Ces préoccupations sont corroborées par un technicien de l’aéroport international Blaise Diagne (AIDB), qui précise que l’aéroport de Ziguinchor remplira les conditions d’un aéroport dit « contrôlé » qu’à compter du 14 mai 2026. A cette date, il disposera des équipements et personnels tels que les contrôleurs aériens pour répondre aux standards requis. D’ici là, l’exploitation de l’aérodrome se fera sous un régime provisoire, dit AFIS (service d’information de vol d’aérodrome), moins exigeant qu’un contrôle aérien complet.
Bien que l’infrastructure ait été homologuée le 24 avril 2026 par ANACIM, plusieurs éléments essentiels restent en suspens. Les résultats concernant la résistance des chaussées ne sont pas encore disponibles et certaines évaluations reposent encore sur des projections théoriques.
Autre limite importante : l’absence de personnels de tour de contrôle. L’aéroport fonctionne actuellement uniquement de jour, excluant toute opération nocturne. Des conditions qui, selon les normes internes d’Air Sénégal, ne permettent pas encore d’y opérer en toute conformité.
Au-delà des aspects techniques, l’absence de la compagnie nationale a déclenché une vague de réactions sur les réseaux sociaux.
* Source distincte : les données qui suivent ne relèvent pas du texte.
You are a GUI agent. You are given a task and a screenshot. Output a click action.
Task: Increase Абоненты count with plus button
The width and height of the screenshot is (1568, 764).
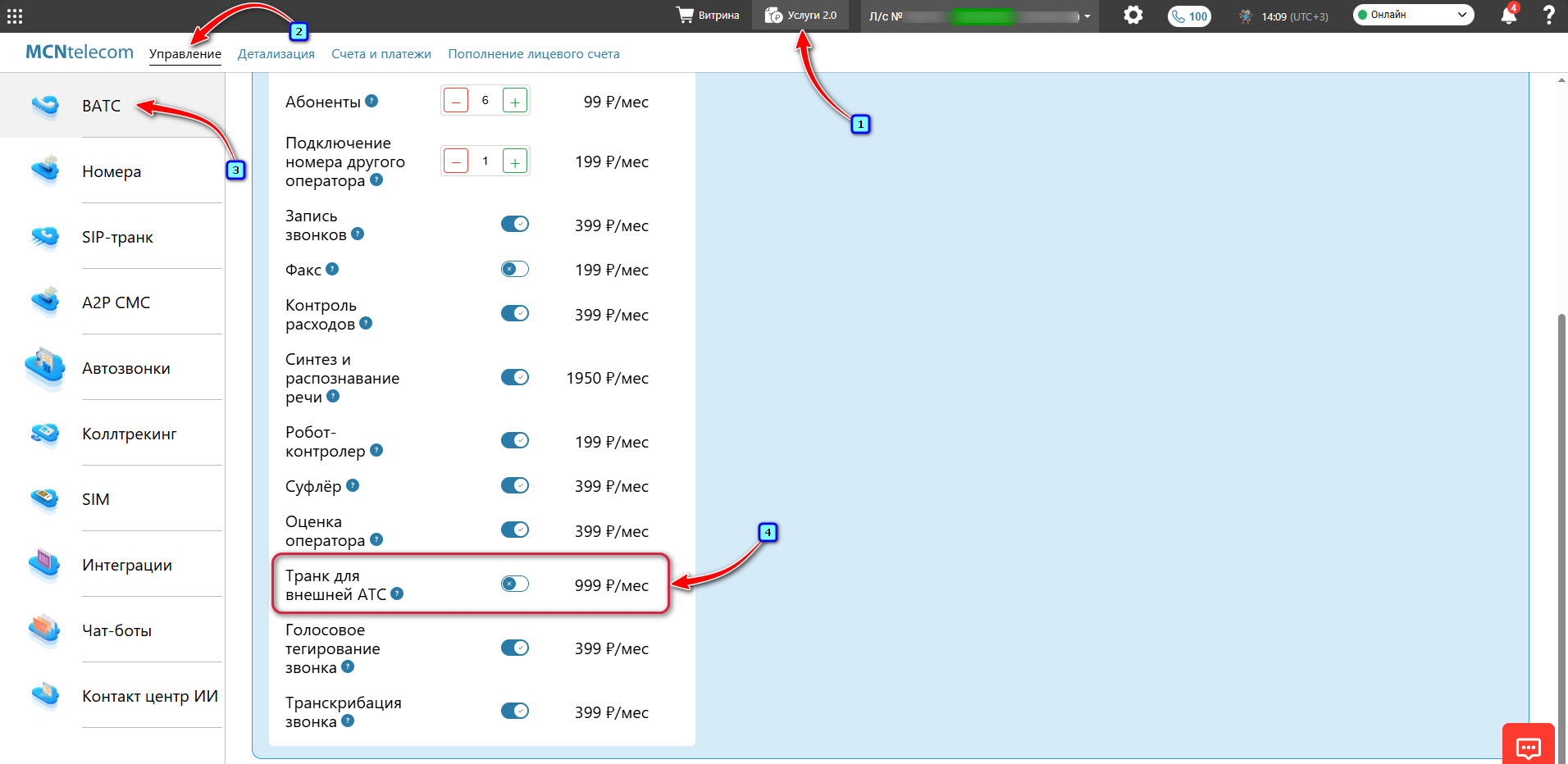514,102
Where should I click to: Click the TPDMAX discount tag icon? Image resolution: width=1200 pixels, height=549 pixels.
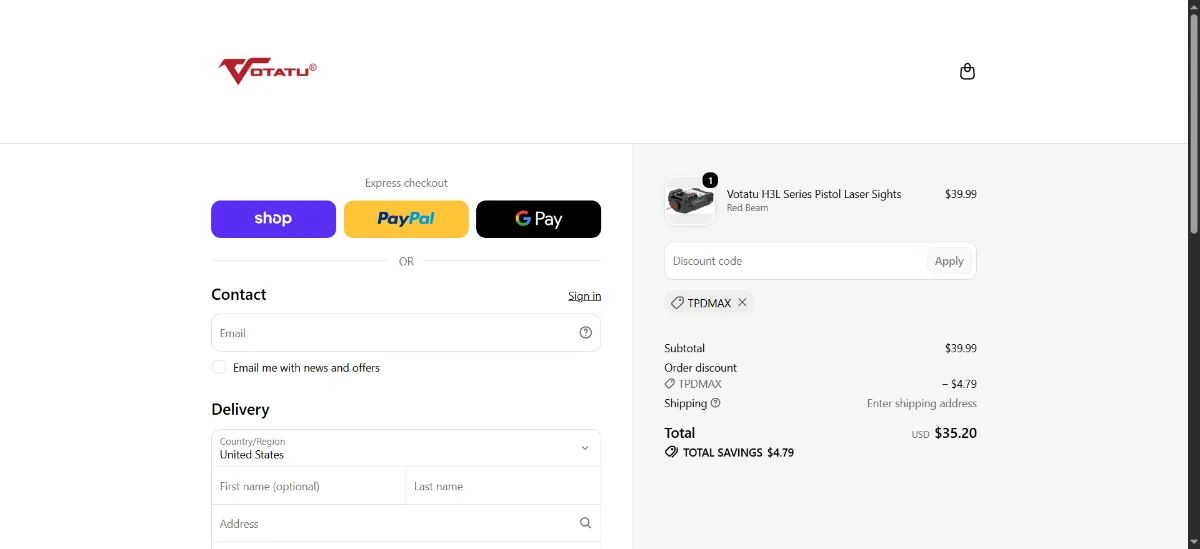(x=677, y=302)
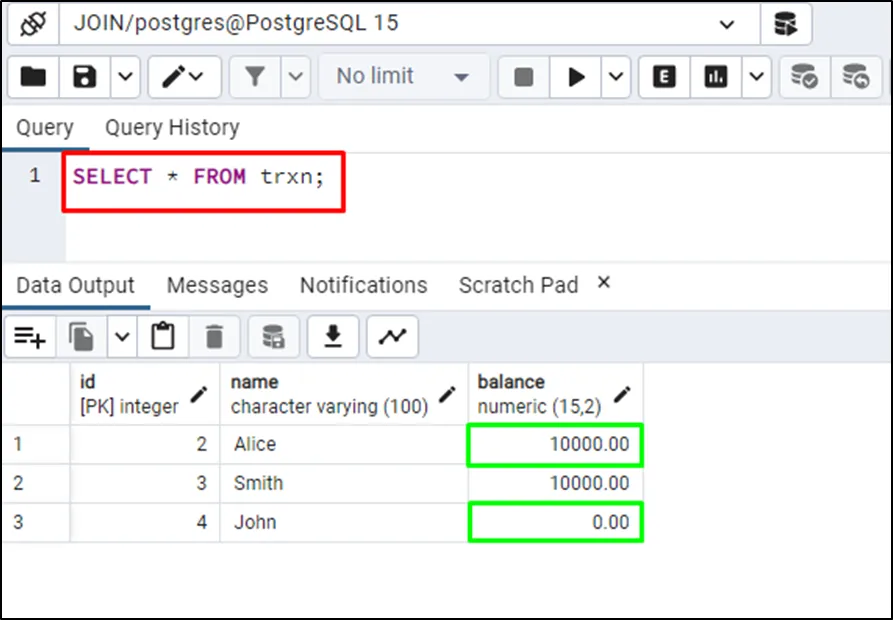Click the Explain Analyze chart icon
This screenshot has height=620, width=893.
click(x=716, y=77)
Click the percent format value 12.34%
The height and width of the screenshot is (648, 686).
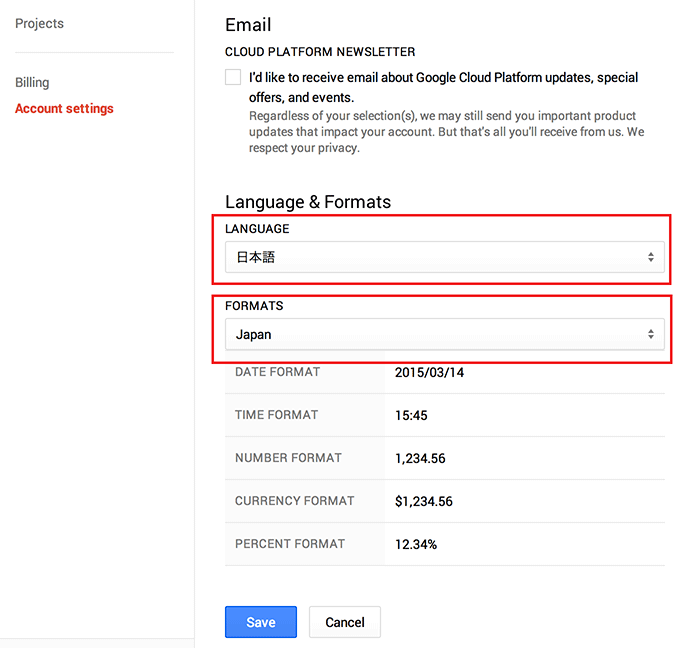(x=416, y=544)
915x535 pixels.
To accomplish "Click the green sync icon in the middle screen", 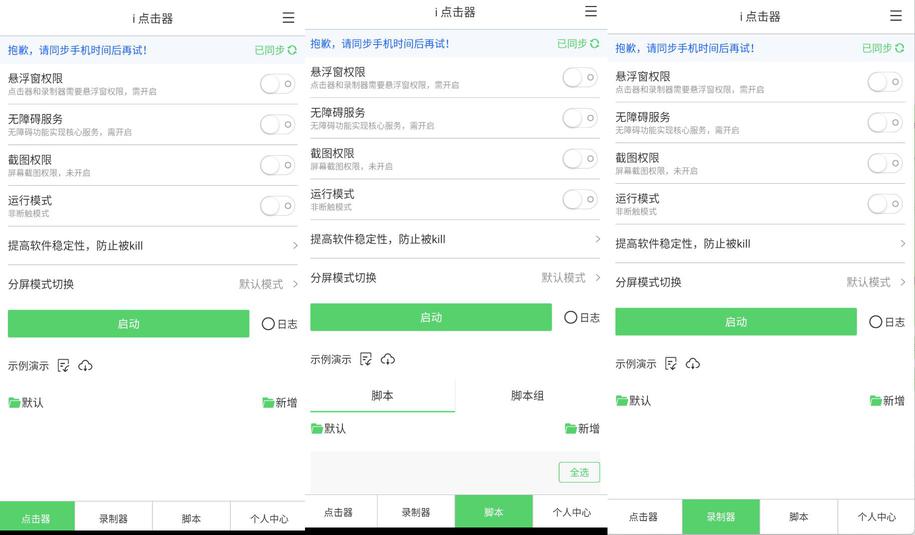I will (595, 44).
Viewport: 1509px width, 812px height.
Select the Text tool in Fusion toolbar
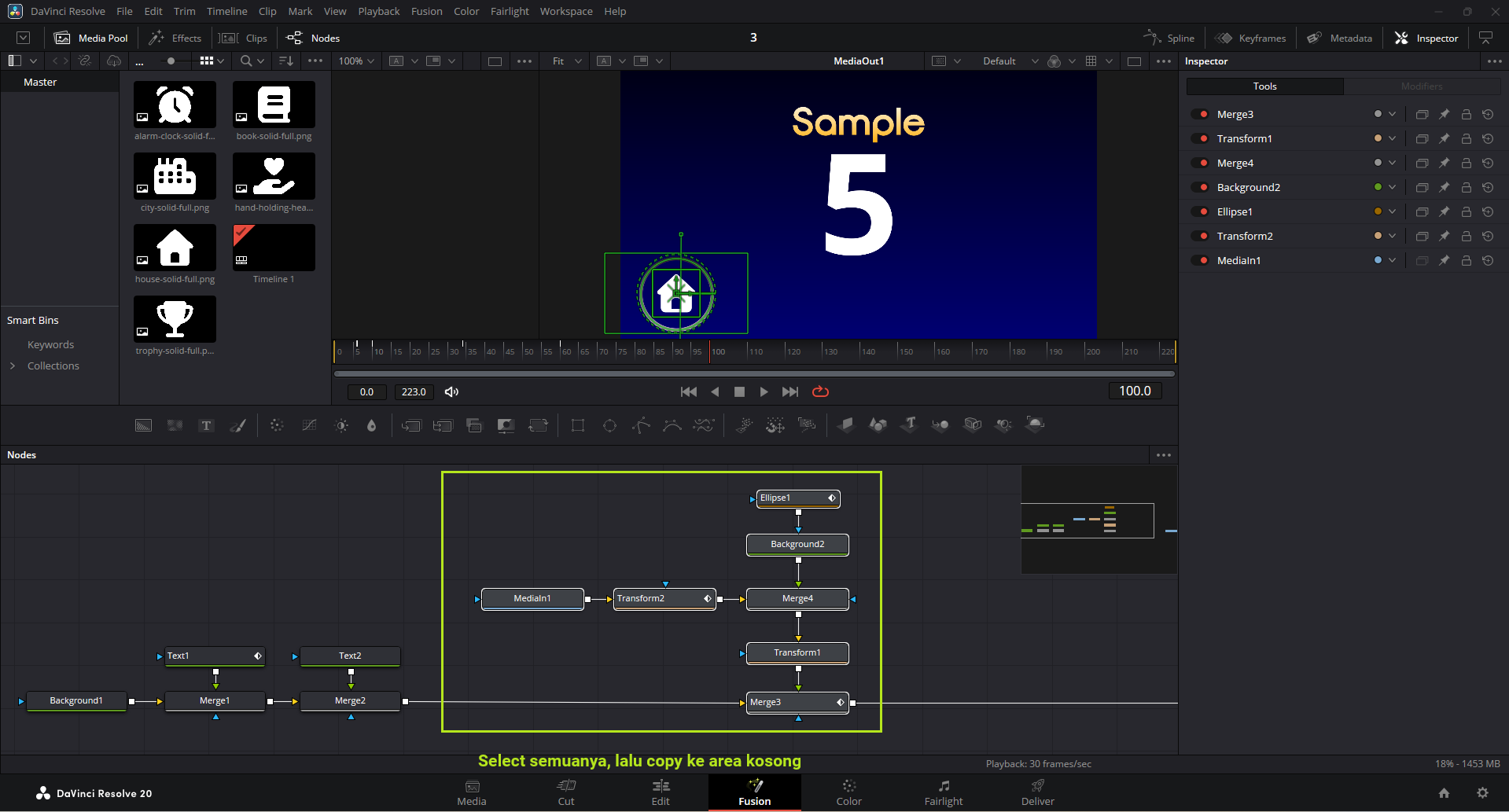pos(206,425)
Pour de nombreux Sénégalais, un vol inaugural dépasse la simple dimension opérationnelle : il s’agit d’un acte hautement symbolique.
« Un vol inaugural est un message, une image, une déclaration politique », estime un internaute. Pour lui comme pour d’autres, la présence d’Air Sénégal aurait été un signal fort de souveraineté et de fierté nationale.
Certains dénoncent ainsi un manque de cohérence dans les politiques publiques, s’interrogeant sur le choix de faire appel à une compagnie privée pour un événement aussi stratégique. « L’État ne doit pas laisser tomber sa compagnie nationale, surtout dans un moment aussi important », écrit un autre citoyen.
Cette situation ravive une tension classique entre exigences de sécurité et impératifs symboliques. D’un côté, une compagnie nationale soucieuse de respecter strictement les normes internationales. De l’autre, une opinion publique attachée à l’image et au rôle stratégique de ses entreprises nationales.
Abdou Faye, cadre des transports aériens.